# Learning Web-Scraping.
There is no AI/Data Science without data and websites are the places where data is hosted in the digital age. Webscraping is thus a crucial skill to have. 

**Note:** Not every website allows you to scrape and may treat it as breach of terms of service. In such cases, you might loose access to the website. 

All credits to [Devakumar P](https://www.kaggle.com/imdevskp) who has actually written the code. This notebook aims at explaining the code to understand web scraping better.


In [15]:
# Required Libraries
pip install beautifulsoup4



In [0]:
# Importing required Libraries
import requests
from bs4 import BeautifulSoup

In [0]:
#Saving required URL in a variable. 
req_url = "https://www.mohfw.gov.in/"

In [18]:
#Pinging the URL and getting the response. 
res = requests.get(req_url)
res

<Response [200]>

In [0]:
# Creating an HTML parser. 
## All the data in a webpage is stored in tags. All these tags will now be extracted into the code window using the html parser
### We will have to extract required data from these tags.
html = BeautifulSoup(res.content, 'html.parser')
html

Now inspect the URL (Right Click => Inspect) to find the tag in which the data we need is stored. In the URL, there is only one table aout daily status of Corona cases.

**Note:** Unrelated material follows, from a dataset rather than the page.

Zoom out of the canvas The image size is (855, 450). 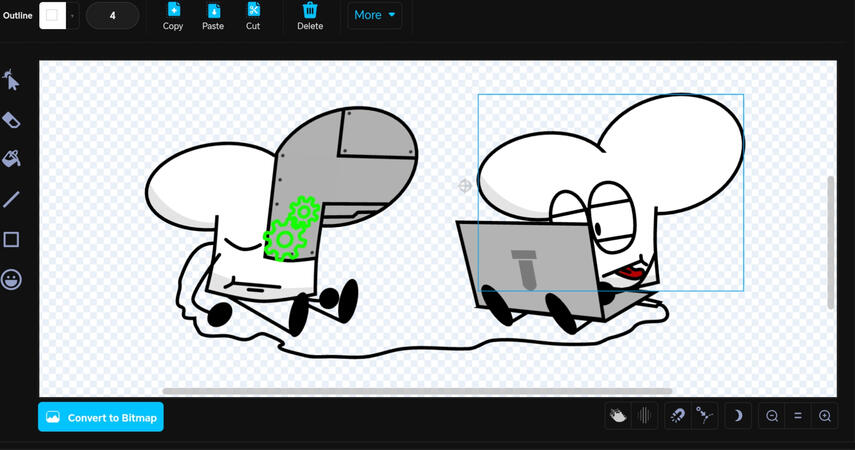pos(772,416)
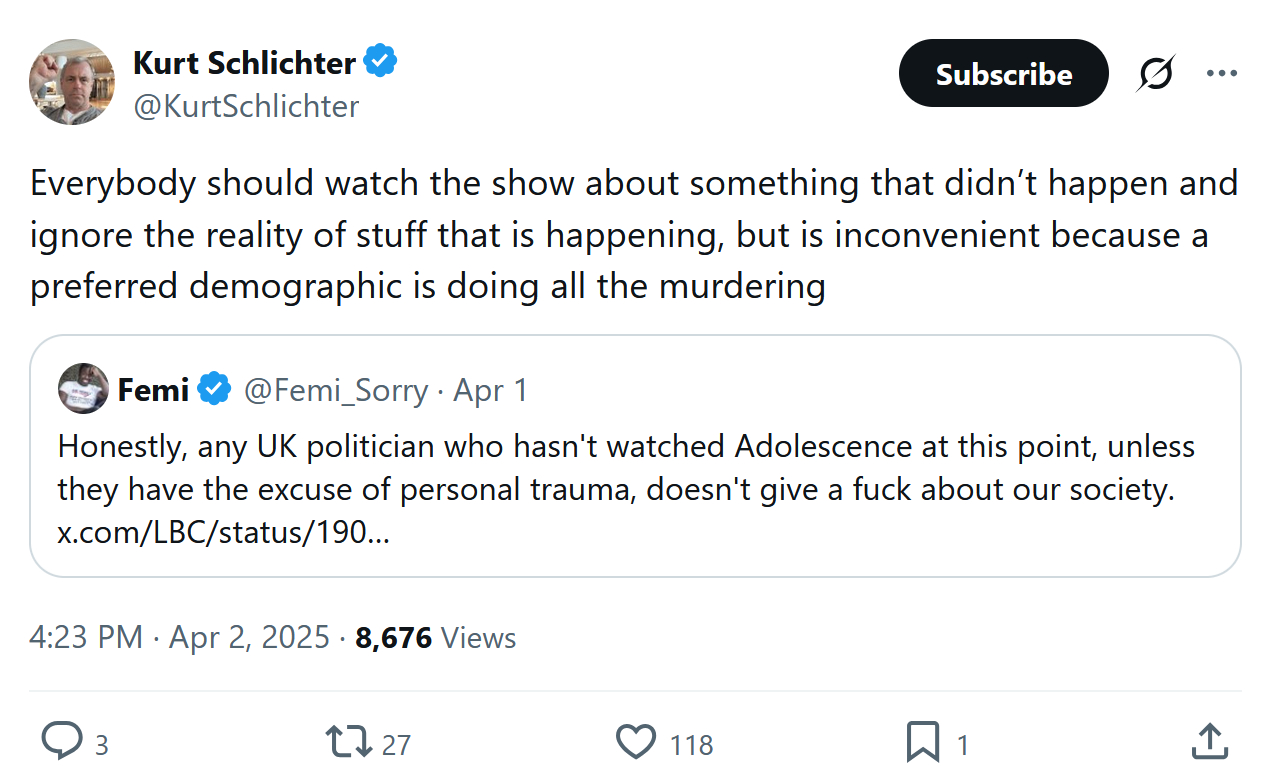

This is the data we need.  
Refer to this [HTML tutorial](https://www.w3schools.com/tags/tag_thead.asp) to know how tables are stored on websites

In [26]:
# Extracting the table header
thead = html.find_all('thead')
thead

[<thead>
 <tr>
 <th><strong>S. No.</strong></th>
 <th><strong>Name of State / UT</strong></th>
 <th><strong>Total Confirmed cases (Including 72 foreign Nationals) </strong></th>
 <th><strong>Cured/Discharged/<br/>Migrated</strong></th>
 <th><strong>Death</strong></th>
 </tr>
 </thead>]

In [28]:
# Select a table header and Extract the column names from a table header.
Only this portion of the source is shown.